Exercise aim: Only the lines below starting at the one containing "[King Tony Удлинитель 1/4" and ending at the one containing "[Force Кардан 3/8 (80531)] (144, 1417)" belong in the answer, each copied exactly.
Start of Exercise material
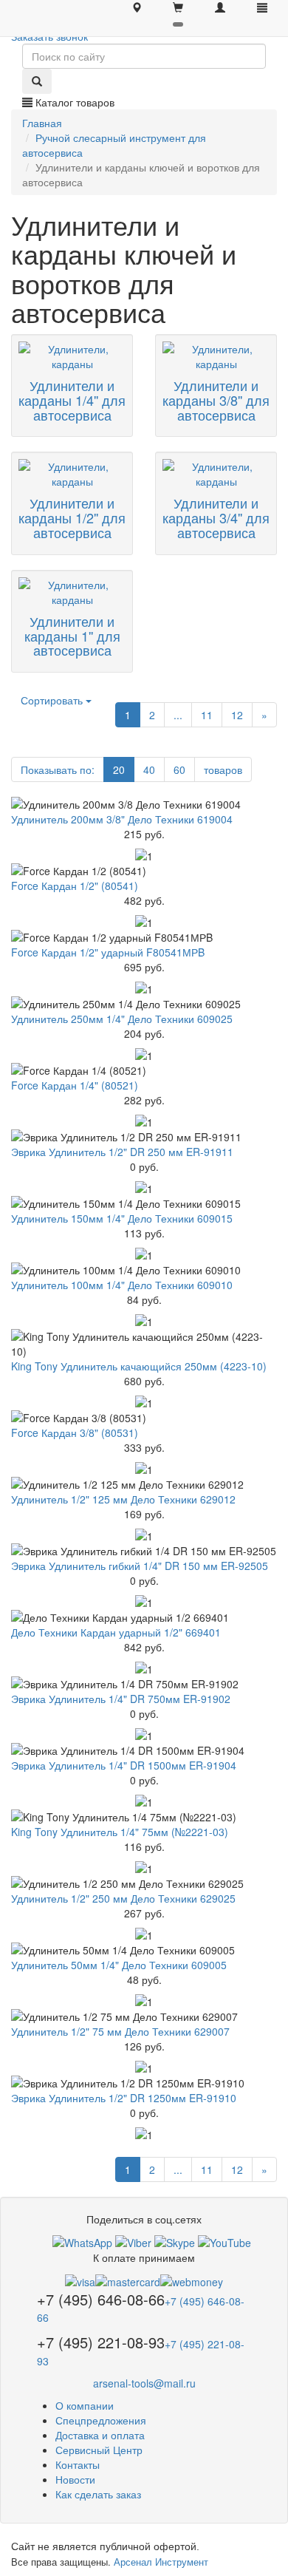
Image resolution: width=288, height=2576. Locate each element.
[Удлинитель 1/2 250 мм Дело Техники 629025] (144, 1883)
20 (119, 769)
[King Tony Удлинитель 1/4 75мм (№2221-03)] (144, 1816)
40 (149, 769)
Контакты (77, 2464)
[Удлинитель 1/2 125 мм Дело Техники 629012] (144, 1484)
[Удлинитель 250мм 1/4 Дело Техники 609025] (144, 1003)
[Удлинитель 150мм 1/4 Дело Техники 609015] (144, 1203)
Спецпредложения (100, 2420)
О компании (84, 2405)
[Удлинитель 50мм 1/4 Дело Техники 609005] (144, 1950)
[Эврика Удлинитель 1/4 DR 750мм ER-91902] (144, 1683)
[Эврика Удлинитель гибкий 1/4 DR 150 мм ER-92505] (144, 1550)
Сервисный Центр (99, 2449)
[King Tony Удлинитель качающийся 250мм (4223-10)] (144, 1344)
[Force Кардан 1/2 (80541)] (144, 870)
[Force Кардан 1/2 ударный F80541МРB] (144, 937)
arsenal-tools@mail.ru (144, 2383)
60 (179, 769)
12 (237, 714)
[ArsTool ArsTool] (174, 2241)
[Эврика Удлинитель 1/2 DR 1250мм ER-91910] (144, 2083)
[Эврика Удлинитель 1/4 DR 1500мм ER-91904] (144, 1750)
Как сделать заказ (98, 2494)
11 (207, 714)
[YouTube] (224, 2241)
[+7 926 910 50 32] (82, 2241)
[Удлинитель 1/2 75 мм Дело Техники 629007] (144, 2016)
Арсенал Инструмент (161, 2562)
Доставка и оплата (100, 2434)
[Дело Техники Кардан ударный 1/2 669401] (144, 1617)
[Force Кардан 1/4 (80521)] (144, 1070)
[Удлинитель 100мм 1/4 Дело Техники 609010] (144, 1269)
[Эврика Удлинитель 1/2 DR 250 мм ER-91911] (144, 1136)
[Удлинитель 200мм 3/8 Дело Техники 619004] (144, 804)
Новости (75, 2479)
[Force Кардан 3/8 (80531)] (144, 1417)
End of Exercise material
Start of Exercise material
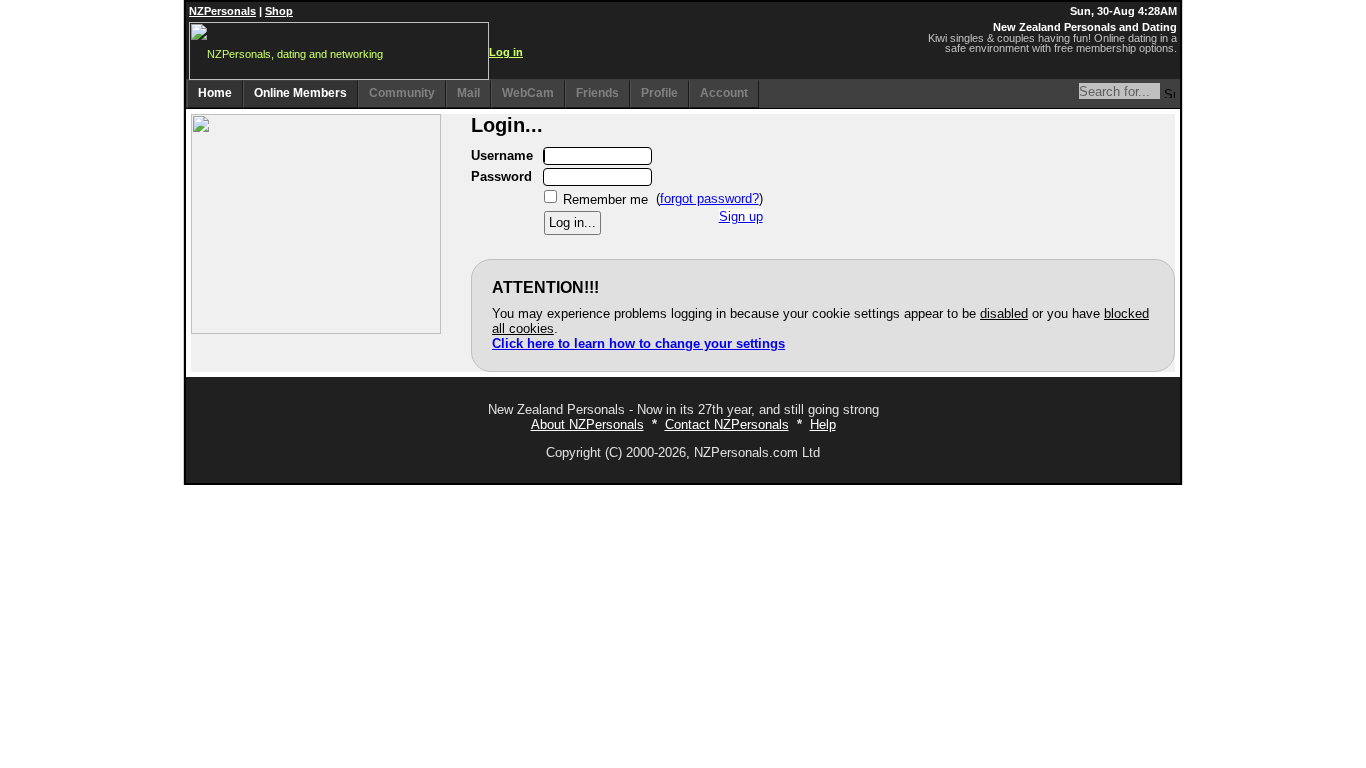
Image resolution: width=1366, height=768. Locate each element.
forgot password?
End of Exercise material
Answer section:
[King Tony Удлинитель 1/4 75мм (№2221-03)] (144, 1816)
40 (149, 769)
Контакты (77, 2464)
[Удлинитель 1/2 125 мм Дело Техники 629012] (144, 1484)
[Удлинитель 250мм 1/4 Дело Техники 609025] (144, 1003)
[Удлинитель 150мм 1/4 Дело Техники 609015] (144, 1203)
Спецпредложения (100, 2420)
О компании (84, 2405)
[Удлинитель 50мм 1/4 Дело Техники 609005] (144, 1950)
[Эврика Удлинитель 1/4 DR 750мм ER-91902] (144, 1683)
[Эврика Удлинитель гибкий 1/4 DR 150 мм ER-92505] (144, 1550)
Сервисный Центр (99, 2449)
[King Tony Удлинитель качающийся 250мм (4223-10)] (144, 1344)
[Force Кардан 1/2 (80541)] (144, 870)
[Force Кардан 1/2 ударный F80541МРB] (144, 937)
arsenal-tools@mail.ru (144, 2383)
60 (179, 769)
12 (237, 714)
[ArsTool ArsTool] (174, 2241)
[Эврика Удлинитель 1/2 DR 1250мм ER-91910] (144, 2083)
[Эврика Удлинитель 1/4 DR 1500мм ER-91904] (144, 1750)
Как сделать заказ (98, 2494)
11 (207, 714)
[YouTube] (224, 2241)
[+7 926 910 50 32] (82, 2241)
[Удлинитель 1/2 75 мм Дело Техники 629007] (144, 2016)
Арсенал Инструмент (161, 2562)
Доставка и оплата (100, 2434)
[Дело Техники Кардан ударный 1/2 669401] (144, 1617)
[Force Кардан 1/4 (80521)] (144, 1070)
[Удлинитель 100мм 1/4 Дело Техники 609010] (144, 1269)
[Эврика Удлинитель 1/2 DR 250 мм ER-91911] (144, 1136)
[Удлинитель 200мм 3/8 Дело Техники 619004] (144, 804)
Новости (75, 2479)
[Force Кардан 3/8 (80531)] (144, 1417)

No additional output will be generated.